The charges against Nova DataCom stem from a larger, ongoing investigation involving other companies, too. In outlining the case against Khan, prosecutors said the investigation involves more than $30 million in bribes, as well as plans to steer a contract worth more than $1 billion.

In announcing Khan’s guilty plea last year, Ronald Machen Jr., U.S. attorney for the District of Columbia, referred to him as “the ringleader of the largest bribery and bid-steering scheme in the history of federal contracting.”

Nova DataCom’s website is no longer active. An attorney for the company did not respond to messages Monday on the charges, but a plea hearing is scheduled for the company and its president next month.

Separately, prosecutors filed bribery and other charges against Min Jung Cho, who is listed in charging papers as the president of Nova DataCom and as the sister of the company’s chief technology officer, Alex Cho. Court papers show Alex Cho began cooperating in the investigation about two years ago.

While the Nova DataCom website isn’t active anymore, Internet archives show the company’s site included a section on corporate citizenship saying the business was “committed to holding ourselves to a higher standard of integrity and accountability.”

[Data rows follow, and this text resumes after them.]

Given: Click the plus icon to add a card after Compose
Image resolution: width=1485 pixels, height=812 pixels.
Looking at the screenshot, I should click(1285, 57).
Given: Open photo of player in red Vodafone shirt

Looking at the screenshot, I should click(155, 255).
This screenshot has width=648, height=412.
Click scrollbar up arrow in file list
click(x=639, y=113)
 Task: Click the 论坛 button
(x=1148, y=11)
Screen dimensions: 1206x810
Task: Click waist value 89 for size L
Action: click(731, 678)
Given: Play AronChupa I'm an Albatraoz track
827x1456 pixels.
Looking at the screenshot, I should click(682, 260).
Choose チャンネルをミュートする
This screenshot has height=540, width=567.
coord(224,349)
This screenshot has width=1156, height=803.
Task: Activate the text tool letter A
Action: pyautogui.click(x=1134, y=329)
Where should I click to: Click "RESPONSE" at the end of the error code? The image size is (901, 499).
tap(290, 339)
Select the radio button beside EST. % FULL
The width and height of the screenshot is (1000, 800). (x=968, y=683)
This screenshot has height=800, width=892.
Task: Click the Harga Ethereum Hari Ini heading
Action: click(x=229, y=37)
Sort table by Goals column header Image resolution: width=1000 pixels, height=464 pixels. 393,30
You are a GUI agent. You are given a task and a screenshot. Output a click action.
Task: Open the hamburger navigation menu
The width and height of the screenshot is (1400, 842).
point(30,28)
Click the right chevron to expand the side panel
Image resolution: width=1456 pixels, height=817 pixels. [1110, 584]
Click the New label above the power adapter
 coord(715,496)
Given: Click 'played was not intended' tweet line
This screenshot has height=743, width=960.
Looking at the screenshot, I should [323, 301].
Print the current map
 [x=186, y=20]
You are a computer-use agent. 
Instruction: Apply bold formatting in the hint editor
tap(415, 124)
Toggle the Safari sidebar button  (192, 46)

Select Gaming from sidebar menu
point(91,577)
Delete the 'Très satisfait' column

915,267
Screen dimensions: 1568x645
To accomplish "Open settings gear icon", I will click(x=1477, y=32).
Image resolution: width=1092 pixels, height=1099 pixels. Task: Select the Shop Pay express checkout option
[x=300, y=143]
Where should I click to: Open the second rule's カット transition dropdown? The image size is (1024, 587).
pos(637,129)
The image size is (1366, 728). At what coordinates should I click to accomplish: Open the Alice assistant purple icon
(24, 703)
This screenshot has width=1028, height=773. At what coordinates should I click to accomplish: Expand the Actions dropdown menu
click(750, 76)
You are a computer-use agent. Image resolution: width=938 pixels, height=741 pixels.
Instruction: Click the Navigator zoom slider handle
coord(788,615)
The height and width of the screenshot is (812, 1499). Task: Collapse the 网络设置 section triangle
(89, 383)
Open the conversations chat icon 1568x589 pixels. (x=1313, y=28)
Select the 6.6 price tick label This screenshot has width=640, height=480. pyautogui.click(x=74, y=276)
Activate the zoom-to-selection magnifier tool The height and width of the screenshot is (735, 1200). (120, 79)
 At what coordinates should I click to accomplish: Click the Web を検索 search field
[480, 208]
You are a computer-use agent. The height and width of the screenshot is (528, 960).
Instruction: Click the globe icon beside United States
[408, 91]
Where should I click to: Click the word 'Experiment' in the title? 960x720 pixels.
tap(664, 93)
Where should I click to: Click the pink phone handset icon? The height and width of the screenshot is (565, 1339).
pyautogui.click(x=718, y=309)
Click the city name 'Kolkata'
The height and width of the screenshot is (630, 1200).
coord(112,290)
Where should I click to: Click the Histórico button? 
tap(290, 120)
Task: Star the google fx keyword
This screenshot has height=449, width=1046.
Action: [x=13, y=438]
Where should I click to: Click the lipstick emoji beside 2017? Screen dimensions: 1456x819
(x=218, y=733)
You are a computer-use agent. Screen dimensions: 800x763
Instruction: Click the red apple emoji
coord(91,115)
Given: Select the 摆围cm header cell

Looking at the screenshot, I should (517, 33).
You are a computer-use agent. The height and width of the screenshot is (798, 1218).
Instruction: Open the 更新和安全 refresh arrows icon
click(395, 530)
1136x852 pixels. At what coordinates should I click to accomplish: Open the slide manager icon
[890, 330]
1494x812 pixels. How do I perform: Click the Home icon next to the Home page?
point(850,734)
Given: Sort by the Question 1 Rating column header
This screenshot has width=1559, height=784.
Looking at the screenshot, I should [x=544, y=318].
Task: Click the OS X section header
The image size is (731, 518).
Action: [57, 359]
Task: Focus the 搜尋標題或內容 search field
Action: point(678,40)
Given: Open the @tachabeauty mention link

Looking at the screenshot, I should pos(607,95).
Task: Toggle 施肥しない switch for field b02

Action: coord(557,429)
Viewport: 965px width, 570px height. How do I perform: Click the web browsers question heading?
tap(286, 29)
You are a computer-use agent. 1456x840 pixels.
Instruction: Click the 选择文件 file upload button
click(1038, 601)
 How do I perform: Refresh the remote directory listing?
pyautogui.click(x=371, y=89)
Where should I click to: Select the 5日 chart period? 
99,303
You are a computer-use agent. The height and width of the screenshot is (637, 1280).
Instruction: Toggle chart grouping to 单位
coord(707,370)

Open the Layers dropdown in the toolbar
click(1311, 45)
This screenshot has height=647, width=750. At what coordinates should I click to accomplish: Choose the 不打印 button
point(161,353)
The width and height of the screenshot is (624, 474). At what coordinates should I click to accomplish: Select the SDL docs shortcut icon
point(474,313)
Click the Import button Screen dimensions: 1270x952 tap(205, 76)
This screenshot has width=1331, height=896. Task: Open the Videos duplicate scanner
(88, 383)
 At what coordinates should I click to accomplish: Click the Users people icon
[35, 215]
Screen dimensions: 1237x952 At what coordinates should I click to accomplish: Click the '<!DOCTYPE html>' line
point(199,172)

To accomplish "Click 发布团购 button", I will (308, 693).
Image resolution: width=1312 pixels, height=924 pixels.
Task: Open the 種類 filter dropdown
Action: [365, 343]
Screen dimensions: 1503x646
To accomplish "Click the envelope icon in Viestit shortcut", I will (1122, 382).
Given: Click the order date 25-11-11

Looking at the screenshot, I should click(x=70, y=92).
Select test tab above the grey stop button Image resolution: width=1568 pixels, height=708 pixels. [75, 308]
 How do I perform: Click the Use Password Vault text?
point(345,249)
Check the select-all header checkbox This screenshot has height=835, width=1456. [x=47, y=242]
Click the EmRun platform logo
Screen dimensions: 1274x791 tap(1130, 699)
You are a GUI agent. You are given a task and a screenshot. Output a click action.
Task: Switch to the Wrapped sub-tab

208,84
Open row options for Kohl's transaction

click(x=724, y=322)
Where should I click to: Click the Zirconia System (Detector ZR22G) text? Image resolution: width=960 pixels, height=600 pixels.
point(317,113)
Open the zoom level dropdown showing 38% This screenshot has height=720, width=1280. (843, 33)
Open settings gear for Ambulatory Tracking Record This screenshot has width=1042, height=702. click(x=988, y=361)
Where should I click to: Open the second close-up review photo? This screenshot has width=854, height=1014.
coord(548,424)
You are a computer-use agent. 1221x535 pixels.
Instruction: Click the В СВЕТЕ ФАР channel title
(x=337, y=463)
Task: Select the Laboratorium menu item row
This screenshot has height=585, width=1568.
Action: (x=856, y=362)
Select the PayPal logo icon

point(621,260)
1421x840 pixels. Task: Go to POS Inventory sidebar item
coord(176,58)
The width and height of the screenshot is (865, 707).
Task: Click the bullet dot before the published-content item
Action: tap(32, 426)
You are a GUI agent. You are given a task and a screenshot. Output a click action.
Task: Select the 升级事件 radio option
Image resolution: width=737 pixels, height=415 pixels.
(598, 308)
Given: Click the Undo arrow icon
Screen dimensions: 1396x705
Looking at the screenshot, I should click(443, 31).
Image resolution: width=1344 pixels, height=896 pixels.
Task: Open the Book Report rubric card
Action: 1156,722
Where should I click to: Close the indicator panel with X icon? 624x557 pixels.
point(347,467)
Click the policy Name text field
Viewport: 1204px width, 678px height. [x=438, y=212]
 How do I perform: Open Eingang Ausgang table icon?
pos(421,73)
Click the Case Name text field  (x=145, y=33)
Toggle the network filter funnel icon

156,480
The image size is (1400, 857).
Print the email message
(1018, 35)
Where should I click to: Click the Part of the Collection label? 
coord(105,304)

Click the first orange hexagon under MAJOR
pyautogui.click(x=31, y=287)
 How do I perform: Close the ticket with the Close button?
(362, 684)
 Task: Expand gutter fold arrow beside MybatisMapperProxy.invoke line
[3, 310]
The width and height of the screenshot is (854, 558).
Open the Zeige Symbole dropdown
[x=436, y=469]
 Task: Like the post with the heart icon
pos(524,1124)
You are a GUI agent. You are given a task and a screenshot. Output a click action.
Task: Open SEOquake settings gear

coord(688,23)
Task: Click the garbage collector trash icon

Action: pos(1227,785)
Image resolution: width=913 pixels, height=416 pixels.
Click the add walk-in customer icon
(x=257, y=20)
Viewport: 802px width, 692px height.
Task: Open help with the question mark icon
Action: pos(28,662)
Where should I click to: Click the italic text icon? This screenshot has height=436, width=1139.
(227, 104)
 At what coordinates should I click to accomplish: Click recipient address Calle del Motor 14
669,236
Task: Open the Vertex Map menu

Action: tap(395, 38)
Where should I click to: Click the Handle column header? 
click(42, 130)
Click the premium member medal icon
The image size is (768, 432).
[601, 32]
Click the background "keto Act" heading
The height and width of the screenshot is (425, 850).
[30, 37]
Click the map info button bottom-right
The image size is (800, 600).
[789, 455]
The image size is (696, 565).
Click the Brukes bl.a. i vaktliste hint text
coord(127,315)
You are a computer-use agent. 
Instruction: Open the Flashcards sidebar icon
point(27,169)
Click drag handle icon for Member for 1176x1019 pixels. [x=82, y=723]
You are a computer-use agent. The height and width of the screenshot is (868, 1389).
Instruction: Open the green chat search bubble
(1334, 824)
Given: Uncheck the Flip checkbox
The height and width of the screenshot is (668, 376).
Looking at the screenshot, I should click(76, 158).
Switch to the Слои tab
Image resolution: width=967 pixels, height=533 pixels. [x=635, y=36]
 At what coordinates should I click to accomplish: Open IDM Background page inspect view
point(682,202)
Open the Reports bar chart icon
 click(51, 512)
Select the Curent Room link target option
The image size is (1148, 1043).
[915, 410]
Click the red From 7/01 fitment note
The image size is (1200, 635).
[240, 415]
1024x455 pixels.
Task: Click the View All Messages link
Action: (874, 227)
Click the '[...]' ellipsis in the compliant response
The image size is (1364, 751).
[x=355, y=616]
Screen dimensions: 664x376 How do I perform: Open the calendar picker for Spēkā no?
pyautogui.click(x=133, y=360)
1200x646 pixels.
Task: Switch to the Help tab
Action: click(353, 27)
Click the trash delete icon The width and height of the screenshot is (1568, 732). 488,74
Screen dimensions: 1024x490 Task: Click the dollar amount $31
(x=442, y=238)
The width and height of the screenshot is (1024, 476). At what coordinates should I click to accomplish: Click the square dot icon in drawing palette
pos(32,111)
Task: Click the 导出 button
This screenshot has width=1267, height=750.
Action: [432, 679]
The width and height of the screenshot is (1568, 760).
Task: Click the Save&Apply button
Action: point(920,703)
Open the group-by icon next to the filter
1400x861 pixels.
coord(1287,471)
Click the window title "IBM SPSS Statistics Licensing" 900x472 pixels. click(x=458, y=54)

The company’s site also included a host of awards and recognitions, including a listing by the Washington Business Journal in 2010 for the top 50 fastest-growing companies.

Federal procurement records list more than $40 million in contact work awarded to the company over the years by, among others, the Army, Navy and departments of Commerce and Interior, with the most recent purchase order paid out last fall.